Department of Pharmaceutical Sciences and Computational Chemical Genomics Screening Center, School of Pharmacy, University of Pittsburgh, Pittsburgh, Pennsylvania 15261, United States.
National Center of Excellence for Computational Drug Abuse Research, University of Pittsburgh, Pittsburgh, Pennsylvania 15261, United States.
ACS Chem Neurosci. 2022 Apr 6;13(7):959-977. doi: 10.1021/acschemneuro.1c00749. Epub 2022 Mar 17.

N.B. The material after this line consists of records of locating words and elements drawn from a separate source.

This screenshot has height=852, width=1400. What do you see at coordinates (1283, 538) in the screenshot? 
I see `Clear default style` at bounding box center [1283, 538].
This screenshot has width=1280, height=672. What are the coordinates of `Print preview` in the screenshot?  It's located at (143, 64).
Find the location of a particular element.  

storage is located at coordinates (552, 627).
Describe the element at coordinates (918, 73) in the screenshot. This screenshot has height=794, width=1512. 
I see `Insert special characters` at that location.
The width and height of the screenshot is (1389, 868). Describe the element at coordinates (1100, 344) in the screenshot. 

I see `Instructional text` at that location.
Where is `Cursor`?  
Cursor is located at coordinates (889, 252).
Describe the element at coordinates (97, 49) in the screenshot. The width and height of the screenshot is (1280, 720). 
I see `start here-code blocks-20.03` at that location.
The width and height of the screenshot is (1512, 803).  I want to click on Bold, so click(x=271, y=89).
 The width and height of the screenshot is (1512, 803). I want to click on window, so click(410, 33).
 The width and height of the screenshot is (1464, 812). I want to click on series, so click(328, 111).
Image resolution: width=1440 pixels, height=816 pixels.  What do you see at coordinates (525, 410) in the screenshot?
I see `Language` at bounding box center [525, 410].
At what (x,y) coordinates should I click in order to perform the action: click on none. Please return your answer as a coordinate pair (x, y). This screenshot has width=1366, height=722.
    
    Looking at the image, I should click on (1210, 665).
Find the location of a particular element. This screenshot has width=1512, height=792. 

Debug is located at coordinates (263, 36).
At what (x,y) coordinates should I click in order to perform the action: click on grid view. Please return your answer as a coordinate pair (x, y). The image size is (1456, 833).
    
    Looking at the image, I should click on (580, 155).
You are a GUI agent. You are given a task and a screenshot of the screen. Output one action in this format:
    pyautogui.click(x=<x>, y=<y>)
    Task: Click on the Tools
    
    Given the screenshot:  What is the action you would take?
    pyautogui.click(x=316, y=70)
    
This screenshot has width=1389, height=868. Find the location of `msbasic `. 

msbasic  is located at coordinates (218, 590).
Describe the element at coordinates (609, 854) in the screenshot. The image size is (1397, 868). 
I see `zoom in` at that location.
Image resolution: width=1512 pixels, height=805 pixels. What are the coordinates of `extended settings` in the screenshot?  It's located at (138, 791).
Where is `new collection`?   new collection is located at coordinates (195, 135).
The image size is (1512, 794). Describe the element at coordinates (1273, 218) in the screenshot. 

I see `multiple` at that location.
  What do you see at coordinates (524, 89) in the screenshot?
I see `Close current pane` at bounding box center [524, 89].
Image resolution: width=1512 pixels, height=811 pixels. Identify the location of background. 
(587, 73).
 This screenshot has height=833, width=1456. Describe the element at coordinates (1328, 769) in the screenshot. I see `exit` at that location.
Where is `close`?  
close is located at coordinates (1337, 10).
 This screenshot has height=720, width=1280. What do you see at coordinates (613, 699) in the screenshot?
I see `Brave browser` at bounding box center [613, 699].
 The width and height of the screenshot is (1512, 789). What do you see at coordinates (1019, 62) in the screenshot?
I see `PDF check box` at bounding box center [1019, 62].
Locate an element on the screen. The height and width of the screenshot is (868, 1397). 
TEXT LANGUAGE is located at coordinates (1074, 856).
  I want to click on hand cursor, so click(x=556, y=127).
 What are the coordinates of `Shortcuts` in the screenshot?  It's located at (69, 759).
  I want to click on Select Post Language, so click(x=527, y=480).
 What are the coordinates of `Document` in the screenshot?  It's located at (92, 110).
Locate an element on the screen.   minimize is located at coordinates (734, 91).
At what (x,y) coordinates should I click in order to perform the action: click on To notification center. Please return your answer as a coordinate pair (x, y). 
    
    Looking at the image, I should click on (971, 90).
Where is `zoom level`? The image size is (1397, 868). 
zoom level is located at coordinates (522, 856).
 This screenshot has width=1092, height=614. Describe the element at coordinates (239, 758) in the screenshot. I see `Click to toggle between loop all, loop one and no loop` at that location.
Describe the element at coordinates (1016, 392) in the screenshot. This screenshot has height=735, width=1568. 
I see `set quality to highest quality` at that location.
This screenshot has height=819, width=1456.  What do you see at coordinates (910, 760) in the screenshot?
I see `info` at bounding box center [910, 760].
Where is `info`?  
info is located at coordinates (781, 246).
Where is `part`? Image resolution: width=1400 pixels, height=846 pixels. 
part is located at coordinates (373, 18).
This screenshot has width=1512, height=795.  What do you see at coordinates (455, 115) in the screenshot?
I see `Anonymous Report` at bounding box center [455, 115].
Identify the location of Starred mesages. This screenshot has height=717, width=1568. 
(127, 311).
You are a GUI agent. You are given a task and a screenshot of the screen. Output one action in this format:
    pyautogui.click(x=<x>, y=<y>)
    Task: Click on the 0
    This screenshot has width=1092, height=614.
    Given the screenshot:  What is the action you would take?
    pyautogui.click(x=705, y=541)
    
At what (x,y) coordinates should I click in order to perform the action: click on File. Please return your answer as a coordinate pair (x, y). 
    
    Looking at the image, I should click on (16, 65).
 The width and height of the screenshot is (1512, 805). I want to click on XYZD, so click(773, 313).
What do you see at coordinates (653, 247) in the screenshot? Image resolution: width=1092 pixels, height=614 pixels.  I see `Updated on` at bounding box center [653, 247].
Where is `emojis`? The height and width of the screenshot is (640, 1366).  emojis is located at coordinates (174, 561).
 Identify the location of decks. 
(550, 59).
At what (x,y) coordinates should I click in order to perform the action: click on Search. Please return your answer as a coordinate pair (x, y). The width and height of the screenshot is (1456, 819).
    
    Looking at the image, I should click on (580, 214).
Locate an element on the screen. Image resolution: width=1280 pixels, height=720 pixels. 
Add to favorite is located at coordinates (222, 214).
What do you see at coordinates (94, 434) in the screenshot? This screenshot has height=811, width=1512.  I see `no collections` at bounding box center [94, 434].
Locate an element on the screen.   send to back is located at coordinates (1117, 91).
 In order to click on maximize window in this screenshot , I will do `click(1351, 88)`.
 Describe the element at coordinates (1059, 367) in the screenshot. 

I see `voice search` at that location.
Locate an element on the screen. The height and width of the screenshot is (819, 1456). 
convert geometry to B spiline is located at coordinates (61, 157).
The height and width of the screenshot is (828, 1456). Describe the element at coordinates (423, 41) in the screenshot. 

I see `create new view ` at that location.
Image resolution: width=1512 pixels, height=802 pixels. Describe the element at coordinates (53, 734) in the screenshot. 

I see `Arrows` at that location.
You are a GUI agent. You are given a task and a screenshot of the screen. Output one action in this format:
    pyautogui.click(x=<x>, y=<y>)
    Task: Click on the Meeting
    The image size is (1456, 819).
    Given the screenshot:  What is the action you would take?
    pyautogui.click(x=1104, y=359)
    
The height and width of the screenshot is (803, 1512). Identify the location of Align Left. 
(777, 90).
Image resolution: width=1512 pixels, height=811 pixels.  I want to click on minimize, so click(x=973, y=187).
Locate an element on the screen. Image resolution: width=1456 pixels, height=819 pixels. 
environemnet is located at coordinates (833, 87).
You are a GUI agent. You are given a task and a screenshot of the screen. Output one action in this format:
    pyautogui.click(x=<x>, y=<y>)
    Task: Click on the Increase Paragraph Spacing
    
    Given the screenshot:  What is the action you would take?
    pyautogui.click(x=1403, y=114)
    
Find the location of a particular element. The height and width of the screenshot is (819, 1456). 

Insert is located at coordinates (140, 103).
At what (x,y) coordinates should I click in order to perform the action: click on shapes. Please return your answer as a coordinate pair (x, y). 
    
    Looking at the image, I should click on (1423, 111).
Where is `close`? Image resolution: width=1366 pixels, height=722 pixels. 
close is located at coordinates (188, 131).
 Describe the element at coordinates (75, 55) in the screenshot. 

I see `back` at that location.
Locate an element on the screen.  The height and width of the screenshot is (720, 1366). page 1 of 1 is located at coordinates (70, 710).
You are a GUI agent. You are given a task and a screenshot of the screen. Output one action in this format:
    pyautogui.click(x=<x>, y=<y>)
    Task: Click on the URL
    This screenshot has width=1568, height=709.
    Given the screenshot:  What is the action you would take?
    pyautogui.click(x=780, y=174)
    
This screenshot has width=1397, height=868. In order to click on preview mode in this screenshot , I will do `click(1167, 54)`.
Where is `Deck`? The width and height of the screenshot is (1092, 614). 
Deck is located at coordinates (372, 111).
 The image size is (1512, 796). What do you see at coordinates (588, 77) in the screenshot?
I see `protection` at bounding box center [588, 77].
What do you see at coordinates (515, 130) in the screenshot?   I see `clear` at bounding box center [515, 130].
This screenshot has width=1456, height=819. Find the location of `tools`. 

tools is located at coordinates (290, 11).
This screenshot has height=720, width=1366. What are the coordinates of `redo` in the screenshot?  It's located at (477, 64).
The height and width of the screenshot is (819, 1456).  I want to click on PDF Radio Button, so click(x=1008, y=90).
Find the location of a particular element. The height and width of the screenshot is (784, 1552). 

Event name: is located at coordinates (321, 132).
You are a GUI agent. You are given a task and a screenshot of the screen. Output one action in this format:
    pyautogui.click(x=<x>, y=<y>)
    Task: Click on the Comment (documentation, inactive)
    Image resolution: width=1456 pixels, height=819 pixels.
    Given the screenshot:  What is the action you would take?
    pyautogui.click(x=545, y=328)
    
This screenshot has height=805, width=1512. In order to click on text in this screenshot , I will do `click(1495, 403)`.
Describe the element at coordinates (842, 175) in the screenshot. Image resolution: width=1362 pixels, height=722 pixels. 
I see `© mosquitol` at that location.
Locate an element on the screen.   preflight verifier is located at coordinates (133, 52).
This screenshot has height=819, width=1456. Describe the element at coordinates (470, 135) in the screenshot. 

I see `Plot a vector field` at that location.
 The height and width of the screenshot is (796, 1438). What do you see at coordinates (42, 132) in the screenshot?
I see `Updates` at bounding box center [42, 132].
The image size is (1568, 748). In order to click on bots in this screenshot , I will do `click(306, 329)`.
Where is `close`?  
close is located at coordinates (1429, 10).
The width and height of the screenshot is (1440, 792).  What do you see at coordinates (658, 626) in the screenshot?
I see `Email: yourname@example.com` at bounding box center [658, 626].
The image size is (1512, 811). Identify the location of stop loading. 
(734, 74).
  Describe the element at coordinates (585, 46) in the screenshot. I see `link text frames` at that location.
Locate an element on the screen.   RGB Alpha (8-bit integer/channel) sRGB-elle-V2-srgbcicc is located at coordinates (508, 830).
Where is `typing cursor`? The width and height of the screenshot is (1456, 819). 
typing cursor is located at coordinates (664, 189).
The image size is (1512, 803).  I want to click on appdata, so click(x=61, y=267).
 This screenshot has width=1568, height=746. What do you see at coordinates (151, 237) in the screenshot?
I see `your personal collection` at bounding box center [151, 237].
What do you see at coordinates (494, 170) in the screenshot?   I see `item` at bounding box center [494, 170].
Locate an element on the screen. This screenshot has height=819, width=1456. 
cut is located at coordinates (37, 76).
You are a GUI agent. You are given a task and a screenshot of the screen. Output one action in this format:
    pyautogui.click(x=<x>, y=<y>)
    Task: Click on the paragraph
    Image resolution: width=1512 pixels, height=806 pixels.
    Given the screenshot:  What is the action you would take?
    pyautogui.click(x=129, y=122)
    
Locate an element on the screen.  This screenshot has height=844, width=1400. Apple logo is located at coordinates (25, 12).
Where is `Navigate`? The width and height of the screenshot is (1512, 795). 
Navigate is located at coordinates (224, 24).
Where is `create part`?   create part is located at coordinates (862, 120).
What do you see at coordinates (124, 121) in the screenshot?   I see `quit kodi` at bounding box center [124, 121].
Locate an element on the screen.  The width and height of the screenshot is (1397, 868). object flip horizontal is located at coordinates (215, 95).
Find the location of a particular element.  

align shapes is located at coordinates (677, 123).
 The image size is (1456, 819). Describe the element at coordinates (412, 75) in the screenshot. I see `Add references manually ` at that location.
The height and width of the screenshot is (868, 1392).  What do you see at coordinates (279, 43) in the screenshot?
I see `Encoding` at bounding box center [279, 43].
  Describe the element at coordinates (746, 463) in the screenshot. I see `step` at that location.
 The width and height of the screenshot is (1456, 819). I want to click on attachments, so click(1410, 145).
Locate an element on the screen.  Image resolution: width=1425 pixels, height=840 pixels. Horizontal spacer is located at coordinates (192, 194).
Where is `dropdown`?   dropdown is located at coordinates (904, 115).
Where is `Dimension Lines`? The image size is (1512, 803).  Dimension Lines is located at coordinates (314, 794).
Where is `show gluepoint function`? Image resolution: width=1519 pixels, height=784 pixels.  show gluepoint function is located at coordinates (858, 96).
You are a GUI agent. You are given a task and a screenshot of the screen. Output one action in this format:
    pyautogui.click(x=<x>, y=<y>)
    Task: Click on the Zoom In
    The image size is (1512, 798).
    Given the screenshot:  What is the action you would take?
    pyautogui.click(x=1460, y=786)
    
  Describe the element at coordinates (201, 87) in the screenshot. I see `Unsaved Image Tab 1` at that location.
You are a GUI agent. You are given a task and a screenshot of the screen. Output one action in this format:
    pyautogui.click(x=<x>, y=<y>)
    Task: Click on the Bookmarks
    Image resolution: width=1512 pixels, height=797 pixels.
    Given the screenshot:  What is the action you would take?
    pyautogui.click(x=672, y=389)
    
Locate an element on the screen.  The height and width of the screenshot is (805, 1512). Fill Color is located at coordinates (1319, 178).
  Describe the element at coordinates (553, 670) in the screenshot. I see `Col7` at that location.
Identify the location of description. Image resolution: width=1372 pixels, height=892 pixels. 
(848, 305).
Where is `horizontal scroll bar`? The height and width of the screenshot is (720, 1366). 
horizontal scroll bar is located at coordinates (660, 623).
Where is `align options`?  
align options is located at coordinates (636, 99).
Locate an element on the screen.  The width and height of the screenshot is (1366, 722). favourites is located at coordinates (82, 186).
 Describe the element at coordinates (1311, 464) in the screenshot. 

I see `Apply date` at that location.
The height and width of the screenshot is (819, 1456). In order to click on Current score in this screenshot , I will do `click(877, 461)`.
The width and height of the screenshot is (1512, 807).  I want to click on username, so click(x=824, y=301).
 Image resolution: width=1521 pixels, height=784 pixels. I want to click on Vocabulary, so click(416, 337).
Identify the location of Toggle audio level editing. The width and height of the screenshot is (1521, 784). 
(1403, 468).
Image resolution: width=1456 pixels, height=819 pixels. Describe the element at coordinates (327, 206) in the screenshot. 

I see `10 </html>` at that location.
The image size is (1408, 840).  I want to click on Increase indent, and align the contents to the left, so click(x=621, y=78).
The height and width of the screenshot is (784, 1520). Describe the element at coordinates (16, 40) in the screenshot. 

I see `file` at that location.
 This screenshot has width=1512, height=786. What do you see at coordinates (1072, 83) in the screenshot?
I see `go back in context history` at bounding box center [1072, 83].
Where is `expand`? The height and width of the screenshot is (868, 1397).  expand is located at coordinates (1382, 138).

Allosteric modulators (AMs) that bind allosteric sites can exhibit greater selectivity than the orthosteric ligands and can either enhance agonist-induced receptor activity (termed positive allosteric modulator or PAM), inhibit agonist-induced activity (negative AM or NAM), or have no effect on activity (silent AM or SAM). Until now, it is not clear what the exact effects of AMs are on the orthosteric active site or the allosteric binding pocket(s). In the present work, we collected both the three-dimensional (3D) structures of receptor-orthosteric ligand and receptor-orthosteric ligand-AM complexes of a specific target protein. Using our novel algorithm toolset, molecular complex characterizing system (MCCS), we were able to quantify the key residues in both the orthosteric and allosteric binding sites along with potential changes of the binding pockets. After analyzing 21 pairs of 3D crystal or cryo-electron microscopy (cryo-EM) complexes, including 4 pairs of GPCRs, 5 pairs of ion channels, 11 pairs of enzymes, and 1 pair of transcription factors, we found that the binding of AMs had little impact on both the orthosteric and allosteric binding pockets. In return, given the accurately predicted allosteric binding pocket(s) of a drug target of medicinal interest, we can confidently conduct the virtual screening or lead optimization without concern that the huge conformational change of the pocket could lead to the low accuracy of virtual screening.
变构调节剂(AMs)与变构位点结合,可以比正位配体具有更高的选择性,并且可以增强激动剂诱导的受体活性(称为正变构调节剂或 PAM),抑制激动剂诱导的活性(负变构调节剂或 NAM),或对活性没有影响(沉默变构调节剂或 SAM)。到目前为止,还不清楚 AMs 对正位活性位点或变构结合口袋的确切影响。在本工作中,我们收集了特定靶蛋白的受体-正位配体和受体-正位配体-AM 复合物的三维(3D)结构。使用我们的新型算法工具集,分子复合物特征系统(MCCS),我们能够量化正位和变构结合位点的关键残基以及结合口袋的潜在变化。在分析了 21 对 3D 晶体或冷冻电镜(cryo-EM)复合物后,包括 4 对 GPCRs、5 对离子通道、11 对酶和 1 对转录因子,我们发现 AM 的结合对正位和变构结合口袋几乎没有影响。反过来,考虑到有医学意义的药物靶标变构结合口袋的准确预测,我们可以放心地进行虚拟筛选或先导优化,而不必担心口袋的巨大构象变化会导致虚拟筛选的准确性降低。